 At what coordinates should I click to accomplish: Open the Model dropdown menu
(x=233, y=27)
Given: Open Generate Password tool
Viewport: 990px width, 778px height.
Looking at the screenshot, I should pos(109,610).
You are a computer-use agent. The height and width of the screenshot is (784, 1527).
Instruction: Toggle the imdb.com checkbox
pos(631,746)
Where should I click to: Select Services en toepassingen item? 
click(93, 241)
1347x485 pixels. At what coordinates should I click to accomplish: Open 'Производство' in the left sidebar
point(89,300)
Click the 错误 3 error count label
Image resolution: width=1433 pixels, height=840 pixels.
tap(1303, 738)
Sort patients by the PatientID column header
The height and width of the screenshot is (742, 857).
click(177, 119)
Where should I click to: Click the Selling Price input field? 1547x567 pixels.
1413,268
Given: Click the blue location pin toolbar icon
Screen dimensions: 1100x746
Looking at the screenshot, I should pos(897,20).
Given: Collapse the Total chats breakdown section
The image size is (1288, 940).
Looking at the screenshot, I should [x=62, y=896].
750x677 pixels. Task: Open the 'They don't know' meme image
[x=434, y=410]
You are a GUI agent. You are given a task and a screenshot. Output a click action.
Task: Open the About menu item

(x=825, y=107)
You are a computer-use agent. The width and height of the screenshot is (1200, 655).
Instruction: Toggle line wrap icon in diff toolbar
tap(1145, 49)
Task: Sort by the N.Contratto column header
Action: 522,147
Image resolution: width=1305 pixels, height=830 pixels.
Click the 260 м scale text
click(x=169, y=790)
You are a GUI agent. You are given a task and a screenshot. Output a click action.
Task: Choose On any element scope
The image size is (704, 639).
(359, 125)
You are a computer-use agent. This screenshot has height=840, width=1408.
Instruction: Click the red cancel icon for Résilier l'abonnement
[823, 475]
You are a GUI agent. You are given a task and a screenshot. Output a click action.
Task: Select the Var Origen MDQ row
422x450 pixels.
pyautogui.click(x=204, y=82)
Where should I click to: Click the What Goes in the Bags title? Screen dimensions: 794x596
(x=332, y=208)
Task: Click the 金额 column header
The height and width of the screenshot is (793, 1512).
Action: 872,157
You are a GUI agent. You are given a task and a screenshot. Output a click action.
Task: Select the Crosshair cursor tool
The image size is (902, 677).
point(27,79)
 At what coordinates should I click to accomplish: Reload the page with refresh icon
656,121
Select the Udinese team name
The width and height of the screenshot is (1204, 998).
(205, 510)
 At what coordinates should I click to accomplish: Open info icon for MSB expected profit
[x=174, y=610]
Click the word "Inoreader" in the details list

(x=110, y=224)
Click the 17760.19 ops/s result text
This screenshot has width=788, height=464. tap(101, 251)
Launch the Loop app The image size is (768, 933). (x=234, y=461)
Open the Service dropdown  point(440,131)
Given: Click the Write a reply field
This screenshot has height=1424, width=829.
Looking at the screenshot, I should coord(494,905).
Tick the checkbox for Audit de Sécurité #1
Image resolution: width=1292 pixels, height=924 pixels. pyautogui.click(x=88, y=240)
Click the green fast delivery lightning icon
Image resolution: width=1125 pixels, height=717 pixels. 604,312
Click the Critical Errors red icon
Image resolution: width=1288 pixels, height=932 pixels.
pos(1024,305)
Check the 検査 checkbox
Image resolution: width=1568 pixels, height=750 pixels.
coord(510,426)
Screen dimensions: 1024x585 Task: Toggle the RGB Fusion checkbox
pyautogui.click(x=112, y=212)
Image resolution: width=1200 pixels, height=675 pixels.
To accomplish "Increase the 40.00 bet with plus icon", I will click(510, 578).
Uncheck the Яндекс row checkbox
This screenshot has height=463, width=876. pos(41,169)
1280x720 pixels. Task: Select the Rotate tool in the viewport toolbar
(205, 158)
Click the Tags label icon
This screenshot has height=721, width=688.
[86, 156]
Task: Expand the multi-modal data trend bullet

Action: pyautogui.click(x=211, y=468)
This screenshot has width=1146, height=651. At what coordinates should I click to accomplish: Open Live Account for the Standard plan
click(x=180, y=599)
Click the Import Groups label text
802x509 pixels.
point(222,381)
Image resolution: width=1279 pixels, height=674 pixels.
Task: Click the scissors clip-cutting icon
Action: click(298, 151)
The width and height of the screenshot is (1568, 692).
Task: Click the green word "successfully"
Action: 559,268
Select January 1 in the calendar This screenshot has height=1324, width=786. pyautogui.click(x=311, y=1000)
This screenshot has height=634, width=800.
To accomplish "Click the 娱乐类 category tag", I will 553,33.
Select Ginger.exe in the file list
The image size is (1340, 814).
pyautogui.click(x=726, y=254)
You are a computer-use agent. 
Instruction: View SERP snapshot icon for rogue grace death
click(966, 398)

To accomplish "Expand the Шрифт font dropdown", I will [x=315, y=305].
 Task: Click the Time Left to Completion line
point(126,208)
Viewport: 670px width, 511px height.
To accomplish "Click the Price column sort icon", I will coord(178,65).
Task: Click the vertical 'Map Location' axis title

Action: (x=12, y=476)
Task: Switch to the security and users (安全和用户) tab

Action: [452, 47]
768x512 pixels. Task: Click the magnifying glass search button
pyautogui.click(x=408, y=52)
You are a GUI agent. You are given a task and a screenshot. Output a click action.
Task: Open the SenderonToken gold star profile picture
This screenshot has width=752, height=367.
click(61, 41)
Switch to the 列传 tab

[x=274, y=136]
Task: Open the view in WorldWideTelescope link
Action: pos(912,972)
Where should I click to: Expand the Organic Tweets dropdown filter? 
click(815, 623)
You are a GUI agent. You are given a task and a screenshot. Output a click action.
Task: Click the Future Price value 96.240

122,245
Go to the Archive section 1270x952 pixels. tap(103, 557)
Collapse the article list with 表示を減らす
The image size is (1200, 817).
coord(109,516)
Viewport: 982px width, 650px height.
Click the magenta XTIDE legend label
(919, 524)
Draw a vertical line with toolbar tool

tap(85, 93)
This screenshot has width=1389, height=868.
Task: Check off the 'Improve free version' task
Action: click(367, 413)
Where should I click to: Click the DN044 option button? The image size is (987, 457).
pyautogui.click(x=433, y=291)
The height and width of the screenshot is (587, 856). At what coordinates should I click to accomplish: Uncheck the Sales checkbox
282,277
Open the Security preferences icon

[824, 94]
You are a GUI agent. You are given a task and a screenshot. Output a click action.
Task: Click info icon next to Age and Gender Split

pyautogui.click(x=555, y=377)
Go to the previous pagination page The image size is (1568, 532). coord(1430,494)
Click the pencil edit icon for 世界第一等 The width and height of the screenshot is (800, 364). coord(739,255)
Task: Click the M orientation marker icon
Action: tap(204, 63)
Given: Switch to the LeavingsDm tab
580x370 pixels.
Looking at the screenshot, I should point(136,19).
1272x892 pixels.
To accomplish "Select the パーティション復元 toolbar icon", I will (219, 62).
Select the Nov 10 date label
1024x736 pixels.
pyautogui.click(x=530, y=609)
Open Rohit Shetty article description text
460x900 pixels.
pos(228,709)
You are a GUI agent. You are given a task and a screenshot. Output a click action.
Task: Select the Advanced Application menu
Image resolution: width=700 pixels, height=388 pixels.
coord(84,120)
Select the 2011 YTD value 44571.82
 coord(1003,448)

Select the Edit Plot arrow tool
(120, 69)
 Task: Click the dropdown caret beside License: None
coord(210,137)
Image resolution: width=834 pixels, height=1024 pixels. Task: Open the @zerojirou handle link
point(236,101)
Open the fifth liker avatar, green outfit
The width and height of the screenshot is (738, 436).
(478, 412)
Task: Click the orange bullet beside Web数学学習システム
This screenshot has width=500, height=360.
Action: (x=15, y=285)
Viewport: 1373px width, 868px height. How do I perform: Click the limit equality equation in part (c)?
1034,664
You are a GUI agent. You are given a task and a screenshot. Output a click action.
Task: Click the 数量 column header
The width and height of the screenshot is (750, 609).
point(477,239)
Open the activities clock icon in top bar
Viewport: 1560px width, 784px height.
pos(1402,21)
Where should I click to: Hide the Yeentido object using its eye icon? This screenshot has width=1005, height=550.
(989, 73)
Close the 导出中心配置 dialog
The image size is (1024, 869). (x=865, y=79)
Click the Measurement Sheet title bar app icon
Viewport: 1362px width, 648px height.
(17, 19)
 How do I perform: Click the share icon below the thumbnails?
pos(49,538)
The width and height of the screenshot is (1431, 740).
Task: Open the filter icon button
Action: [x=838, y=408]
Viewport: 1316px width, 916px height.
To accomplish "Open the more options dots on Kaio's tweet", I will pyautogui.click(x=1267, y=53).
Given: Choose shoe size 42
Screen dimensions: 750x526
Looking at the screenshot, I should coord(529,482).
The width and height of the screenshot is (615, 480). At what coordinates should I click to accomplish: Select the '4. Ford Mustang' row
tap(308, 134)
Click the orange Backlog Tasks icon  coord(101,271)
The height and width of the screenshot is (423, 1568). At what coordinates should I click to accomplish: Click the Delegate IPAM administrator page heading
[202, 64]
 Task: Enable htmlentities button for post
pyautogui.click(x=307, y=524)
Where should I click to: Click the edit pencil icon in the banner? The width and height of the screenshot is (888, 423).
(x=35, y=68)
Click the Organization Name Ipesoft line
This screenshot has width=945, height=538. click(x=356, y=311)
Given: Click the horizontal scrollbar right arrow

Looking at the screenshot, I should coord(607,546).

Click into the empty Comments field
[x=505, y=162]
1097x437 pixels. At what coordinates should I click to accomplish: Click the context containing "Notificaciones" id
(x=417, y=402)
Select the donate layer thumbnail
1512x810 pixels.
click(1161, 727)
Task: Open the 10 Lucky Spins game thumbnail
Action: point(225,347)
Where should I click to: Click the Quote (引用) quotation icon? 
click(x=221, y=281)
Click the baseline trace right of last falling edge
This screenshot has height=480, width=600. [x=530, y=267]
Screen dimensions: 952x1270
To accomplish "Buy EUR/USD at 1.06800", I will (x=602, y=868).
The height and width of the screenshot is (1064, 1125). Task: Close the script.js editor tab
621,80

******

What is needed: Word for word, repeat the data from its first line through the line with "You are a computer-use agent. The height", including both of those lines and no others.

Solution below:
 At what coordinates should I click to accomplish: Open the Model dropdown menu
(x=233, y=27)
Given: Open Generate Password tool
Viewport: 990px width, 778px height.
Looking at the screenshot, I should pos(109,610).
You are a computer-use agent. The height and width of the screenshot is (784, 1527).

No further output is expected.